Fernando de Sousa, Microsoft's general manager for Africa Initiatives, told Bloomberg that the phones are coming this year but declined to give further details about the phones since the products have not been released to the public.

"It will be a global launch," he said. "Africa will lead in the consumption. Africa is growing smartphone use faster than anywhere in the world." Microsoft is expected to provide more details about its mobile strategy at the upcoming Mobile World Congress trade show in Barcelona, Spain, in early March.

Starting last year, Microsoft worked with partners to cut the costs of its Windows Phones to appeal to OEMs, carriers and consumers in emerging markets where Google's (NASDAQ: GOOG) Android platform is dominant. Microsoft lowered the bill of materials through chipset reference designs via Qualcomm (NASDAQ:QCOM), and has been enticing OEM partners to create affordable phones by eliminating software licensing fees for the devices.

Handset makers are looking to tap Africa as a growth market as smartphone sales slow in Western markets.

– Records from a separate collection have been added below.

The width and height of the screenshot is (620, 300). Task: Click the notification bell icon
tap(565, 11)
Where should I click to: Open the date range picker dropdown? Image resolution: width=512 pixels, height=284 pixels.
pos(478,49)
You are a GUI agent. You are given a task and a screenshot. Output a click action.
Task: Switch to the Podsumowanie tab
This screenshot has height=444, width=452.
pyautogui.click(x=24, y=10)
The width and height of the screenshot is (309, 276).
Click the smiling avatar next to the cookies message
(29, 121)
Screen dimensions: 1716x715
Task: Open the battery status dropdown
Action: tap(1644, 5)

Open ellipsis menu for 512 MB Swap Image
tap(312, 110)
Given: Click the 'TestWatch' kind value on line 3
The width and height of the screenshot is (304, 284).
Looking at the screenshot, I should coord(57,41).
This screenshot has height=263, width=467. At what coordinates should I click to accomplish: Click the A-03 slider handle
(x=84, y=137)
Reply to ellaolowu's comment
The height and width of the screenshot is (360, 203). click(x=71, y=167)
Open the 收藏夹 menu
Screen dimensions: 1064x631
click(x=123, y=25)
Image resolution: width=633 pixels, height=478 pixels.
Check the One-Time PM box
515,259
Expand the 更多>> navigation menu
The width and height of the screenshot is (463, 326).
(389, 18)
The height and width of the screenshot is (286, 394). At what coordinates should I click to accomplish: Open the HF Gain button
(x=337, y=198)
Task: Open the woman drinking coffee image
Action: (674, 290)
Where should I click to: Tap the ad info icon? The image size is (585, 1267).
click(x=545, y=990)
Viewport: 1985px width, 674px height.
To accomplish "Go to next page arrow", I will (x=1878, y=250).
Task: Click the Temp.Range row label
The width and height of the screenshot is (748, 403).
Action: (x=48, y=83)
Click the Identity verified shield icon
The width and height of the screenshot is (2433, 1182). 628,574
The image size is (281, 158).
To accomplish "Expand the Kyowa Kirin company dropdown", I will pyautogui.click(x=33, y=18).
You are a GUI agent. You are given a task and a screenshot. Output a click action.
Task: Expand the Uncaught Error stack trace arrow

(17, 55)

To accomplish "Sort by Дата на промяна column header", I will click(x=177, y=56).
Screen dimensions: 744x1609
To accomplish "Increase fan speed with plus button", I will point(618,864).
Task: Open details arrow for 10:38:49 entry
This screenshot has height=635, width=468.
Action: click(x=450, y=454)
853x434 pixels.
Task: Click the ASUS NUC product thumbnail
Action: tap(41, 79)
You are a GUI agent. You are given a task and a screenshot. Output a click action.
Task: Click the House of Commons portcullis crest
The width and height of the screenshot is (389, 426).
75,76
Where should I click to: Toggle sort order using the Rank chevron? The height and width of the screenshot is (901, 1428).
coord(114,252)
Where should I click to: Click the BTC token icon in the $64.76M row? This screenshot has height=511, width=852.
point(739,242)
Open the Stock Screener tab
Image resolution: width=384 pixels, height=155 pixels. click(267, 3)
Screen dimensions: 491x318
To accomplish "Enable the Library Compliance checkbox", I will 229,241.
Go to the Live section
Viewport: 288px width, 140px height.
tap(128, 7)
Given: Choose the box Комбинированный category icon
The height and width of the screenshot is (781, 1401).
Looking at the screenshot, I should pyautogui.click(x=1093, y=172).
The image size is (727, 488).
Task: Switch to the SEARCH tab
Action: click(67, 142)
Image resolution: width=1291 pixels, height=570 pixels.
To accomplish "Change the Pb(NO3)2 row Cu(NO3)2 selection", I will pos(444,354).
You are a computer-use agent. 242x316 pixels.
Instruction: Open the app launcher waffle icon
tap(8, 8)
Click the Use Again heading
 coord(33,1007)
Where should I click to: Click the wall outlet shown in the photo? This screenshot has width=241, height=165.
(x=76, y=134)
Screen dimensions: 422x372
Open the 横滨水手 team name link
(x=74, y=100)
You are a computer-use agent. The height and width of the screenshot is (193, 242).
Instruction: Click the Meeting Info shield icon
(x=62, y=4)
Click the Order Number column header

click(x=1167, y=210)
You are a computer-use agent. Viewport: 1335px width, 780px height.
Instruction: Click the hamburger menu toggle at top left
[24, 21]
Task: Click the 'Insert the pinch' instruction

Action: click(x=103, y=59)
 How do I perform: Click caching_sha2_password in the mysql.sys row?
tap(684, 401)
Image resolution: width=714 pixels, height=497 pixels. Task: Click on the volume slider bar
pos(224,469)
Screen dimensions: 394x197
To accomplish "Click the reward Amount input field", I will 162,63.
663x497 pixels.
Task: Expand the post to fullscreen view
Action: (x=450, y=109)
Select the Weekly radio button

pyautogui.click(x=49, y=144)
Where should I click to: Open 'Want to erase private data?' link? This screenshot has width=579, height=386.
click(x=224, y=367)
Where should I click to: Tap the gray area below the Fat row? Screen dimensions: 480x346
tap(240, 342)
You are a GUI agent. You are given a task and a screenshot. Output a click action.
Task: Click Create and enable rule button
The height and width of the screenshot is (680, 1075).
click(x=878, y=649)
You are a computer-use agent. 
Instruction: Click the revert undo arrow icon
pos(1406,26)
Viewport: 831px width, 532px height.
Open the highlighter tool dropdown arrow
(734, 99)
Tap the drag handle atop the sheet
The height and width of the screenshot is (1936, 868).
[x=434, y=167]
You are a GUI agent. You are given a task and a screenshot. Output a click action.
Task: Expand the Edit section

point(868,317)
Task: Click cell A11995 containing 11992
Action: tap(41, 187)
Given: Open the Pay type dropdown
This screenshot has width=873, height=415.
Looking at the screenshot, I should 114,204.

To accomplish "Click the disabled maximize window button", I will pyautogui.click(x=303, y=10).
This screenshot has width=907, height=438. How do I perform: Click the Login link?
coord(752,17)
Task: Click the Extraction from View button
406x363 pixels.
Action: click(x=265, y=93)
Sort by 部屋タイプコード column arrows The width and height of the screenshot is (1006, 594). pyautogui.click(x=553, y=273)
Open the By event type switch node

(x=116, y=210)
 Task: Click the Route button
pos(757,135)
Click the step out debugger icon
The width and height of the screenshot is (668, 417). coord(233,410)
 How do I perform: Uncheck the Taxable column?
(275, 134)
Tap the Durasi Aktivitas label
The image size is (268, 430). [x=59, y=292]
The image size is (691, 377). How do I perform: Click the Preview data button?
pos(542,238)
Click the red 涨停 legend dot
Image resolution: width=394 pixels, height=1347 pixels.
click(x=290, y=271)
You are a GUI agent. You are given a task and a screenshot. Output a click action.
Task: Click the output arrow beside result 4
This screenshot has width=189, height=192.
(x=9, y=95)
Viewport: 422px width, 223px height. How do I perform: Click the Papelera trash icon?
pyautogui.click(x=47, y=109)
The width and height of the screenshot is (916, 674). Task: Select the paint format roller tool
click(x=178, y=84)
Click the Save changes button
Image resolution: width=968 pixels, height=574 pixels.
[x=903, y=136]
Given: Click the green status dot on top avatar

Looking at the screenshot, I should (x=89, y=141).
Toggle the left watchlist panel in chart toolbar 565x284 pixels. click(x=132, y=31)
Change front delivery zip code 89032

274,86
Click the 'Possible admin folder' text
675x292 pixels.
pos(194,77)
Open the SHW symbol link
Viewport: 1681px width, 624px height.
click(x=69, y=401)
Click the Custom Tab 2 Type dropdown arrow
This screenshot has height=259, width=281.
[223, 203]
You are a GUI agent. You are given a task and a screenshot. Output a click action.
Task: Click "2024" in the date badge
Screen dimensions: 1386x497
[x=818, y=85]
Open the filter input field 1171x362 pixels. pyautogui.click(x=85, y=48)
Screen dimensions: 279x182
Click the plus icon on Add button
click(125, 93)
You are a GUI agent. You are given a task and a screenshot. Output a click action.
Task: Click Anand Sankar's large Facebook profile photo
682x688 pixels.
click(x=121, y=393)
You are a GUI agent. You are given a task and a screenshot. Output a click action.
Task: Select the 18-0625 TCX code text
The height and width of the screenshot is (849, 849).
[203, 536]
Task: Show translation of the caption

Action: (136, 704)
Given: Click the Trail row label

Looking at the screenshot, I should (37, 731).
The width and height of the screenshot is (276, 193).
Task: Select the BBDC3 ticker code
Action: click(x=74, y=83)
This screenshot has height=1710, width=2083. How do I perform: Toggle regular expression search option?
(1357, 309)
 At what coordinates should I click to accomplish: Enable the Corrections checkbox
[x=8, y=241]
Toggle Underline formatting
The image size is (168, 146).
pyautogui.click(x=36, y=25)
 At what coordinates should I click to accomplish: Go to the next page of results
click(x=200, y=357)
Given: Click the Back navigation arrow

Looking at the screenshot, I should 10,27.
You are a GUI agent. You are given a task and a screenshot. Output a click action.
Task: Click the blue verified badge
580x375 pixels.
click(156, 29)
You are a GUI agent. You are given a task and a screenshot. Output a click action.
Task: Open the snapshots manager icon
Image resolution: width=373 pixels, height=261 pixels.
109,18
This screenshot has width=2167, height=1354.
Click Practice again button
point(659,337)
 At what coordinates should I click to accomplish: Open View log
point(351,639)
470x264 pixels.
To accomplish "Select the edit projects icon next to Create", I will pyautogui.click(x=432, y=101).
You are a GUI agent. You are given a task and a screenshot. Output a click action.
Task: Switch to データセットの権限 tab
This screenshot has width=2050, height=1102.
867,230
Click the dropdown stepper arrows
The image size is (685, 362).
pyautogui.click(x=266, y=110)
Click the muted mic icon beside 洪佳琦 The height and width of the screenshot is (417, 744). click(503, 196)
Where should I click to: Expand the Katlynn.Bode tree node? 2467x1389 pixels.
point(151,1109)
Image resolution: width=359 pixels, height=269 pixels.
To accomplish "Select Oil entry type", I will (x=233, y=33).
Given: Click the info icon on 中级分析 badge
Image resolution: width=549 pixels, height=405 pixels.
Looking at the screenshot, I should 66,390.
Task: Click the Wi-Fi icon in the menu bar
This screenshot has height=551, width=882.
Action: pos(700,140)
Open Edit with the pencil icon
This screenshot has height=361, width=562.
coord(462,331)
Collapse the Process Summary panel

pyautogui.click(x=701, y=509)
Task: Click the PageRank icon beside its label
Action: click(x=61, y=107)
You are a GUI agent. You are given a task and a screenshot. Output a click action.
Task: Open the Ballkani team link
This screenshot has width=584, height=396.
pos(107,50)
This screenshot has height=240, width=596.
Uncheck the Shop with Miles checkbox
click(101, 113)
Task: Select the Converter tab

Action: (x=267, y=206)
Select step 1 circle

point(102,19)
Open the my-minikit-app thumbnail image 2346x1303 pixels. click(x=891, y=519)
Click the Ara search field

Around 20 percent Africans were expected to be online by the end of 2014-- many using mobile phones and tablets--compared with 10 percent in 2010, according to a 2014 report by consultancy Ernst & Young.

Microsoft has launched its 4Afrika Initiative to sell cheap phones in Africa while investing in education and local technology companies. "The key focus is to provide a great customer experience, full access to cloud services with choice and affordability being taken into consideration," de Sousa told Bloomberg.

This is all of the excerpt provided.